# Vos Animaux > Autres Animaux >  fabriquer des mangeoires pour oiseaux du ciel

## sunshine

maintenant que je suis au milieu de la nature, je me suis lancée dans la fabrication de mangeoires pour les zozio qui squattent

pour l'instant je n'ai fait qu'à base de bouteille plastok'de récup, celles en bois viendront plus tard (quand j'aurai récup du bois et du temps !)

ça peut donner des idées pour les plus grands, et passer des moments très sympa avec les plus ptits   :amour: 

voilà comment occuper les enfants, et les plus grands 

prendre 2 bouteilles identiques, j'utilise des ptites de 50 cl (premier prix), plastok très mou pour pouvoir le découper au cutter

la première :



elle sert de réservoir, y'a rien à faire dessus sauf un système d'attache pour l'accrocher quand tout est fait, moi j'ai passé un bout de bois pour faire déco, les zoziaux ils s'en servent comme perchoir d'attente !!
pour faire les trous qui permettent de passer le bois, je fais une fente en forme de croix au cutter, comme ça, ça s'adapte au bout de bois quand je le passe

la deuxième :



on garde que le fond, il faut bien calculer ce qu'on garde (on le verra sur la tof suivante) ; elle sert à recevoir les graines du réservoir progressivement,
il faut faire une fenêtre pour que les zoziaux accèdent au graines, et passer un bout de bois qui sert de perchoir pour prendre les graines,

ça donne donc 2 parties, 



qui vont s'emboiter comme ça :



il faut calculer pour que le goulot de la bouteille entière soit à qqs mms du fond de la 2è partie quand on les emboite, c'est ça qui régule le flux des graines, comme un distributeur d'eau ou de crok' pour les chat,
si il y a trop d'écart, trop de graines tombent d'un coup, donc par terre !!

il faut faire deux trous dans chaque parties pour passer une baguette( moi j'ai pris une baguette pour barbec') c'est ça qui va faire tenir les deux parties ensemble



c'est exactement le principe de la gamelle distributrice d'eau

et vlà le résultat, pour mettre des graines de tournesols, prévoir plus d'espace entre le goulot et le fond




et voilà un lien bien utile qui m'a aidé à me lancer

http://www.google.fr/images?um=1hl=frcl ... irespell=1

les sites québéquois proposent aussi de très chouettes idées

attention au découpage ... c'est au cutter  

les enfants peuvent ramasser les bouts de bois, et aussi rien n'empêche quand la mangeoire est terminée de la peindre, ou de faire le système de serviettes collées (suffit d'avoir du papier de couleur ou des serviettes ou du papier de soie et du vernis colle), on peut aussi coller des petits morceaux d'écorce, faut juste faire aller son imagination

j'ai cherché ce qui peut être fait avec des ptites mains, en adaptant à leurs possibilités

http://www.google.fr/imgres?imgurl=http ... 4gbo0ZnbCQ

http://lafermetteloubimaya.over-blog.co ... 49369.html

http://www.google.fr/imgres?imgurl=http ... 4gbs-O3HCQ

ce site là, avec les vidéos donnent des chouettes idées

http://amicalementbirds.over-blog.com/c ... 33335.html

et pour éviter les risques d'accident, il y a qqchose de très facile à faire : fabriquer les boules de graisses , avec des moules style pot de yaourt, petits suisses vides,  etc

un exemple de rectte parmi tant d'autres



> Recette de boule de graisse
> 
> Confectionner des boules de graisse ou des pommes de pin fourrées .

◇ ◇ ◇ ◇ ◇ ◇ ◇

* Actions demandées *
1. Transcrivez le passage de la discussion sur les mangeoires pour oiseaux qui s'ouvre sur les mots contenant « ce site là, avec » et se ferme sur « pin fourrées . ».
2. Dressez la liste de toutes les façons de décorer la mangeoire terminée que propose la discussion sur les mangeoires pour oiseaux.
3. Dans la discussion sur les mangeoires pour oiseaux, quelle est la contenance des bouteilles utilisées pour fabriquer la mangeoire ?

* Données brutes *
◇ ◇ ◇ ◇ ◇ ◇ ◇

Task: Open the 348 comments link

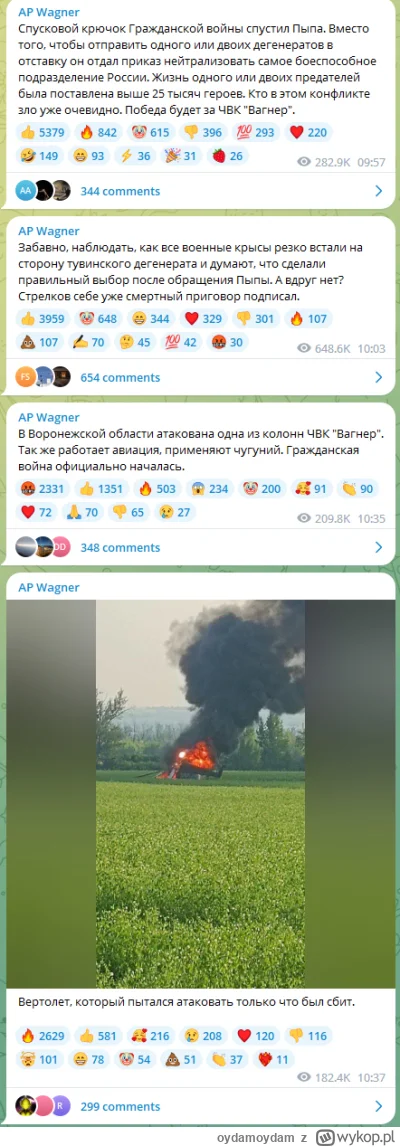Action: tap(120, 546)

◇ ◇ ◇ ◇ ◇ ◇ ◇

* Réponses rédigées *
1.
ce site là, avec les vidéos donnent des chouettes idées

http://amicalementbirds.over-blog.com/c ... 33335.html

et pour éviter les risques d'accident, il y a qqchose de très facile à faire : fabriquer les boules de graisses , avec des moules style pot de yaourt, petits suisses vides,  etc

un exemple de rectte parmi tant d'autres



> Recette de boule de graisse
> 
> Confectionner des boules de graisse ou des pommes de pin fourrées .

2.
- la peindre
- faire le système de serviettes collées
- coller des petits morceaux d'écorce

3. Ce sont des petites bouteilles de 50 cl.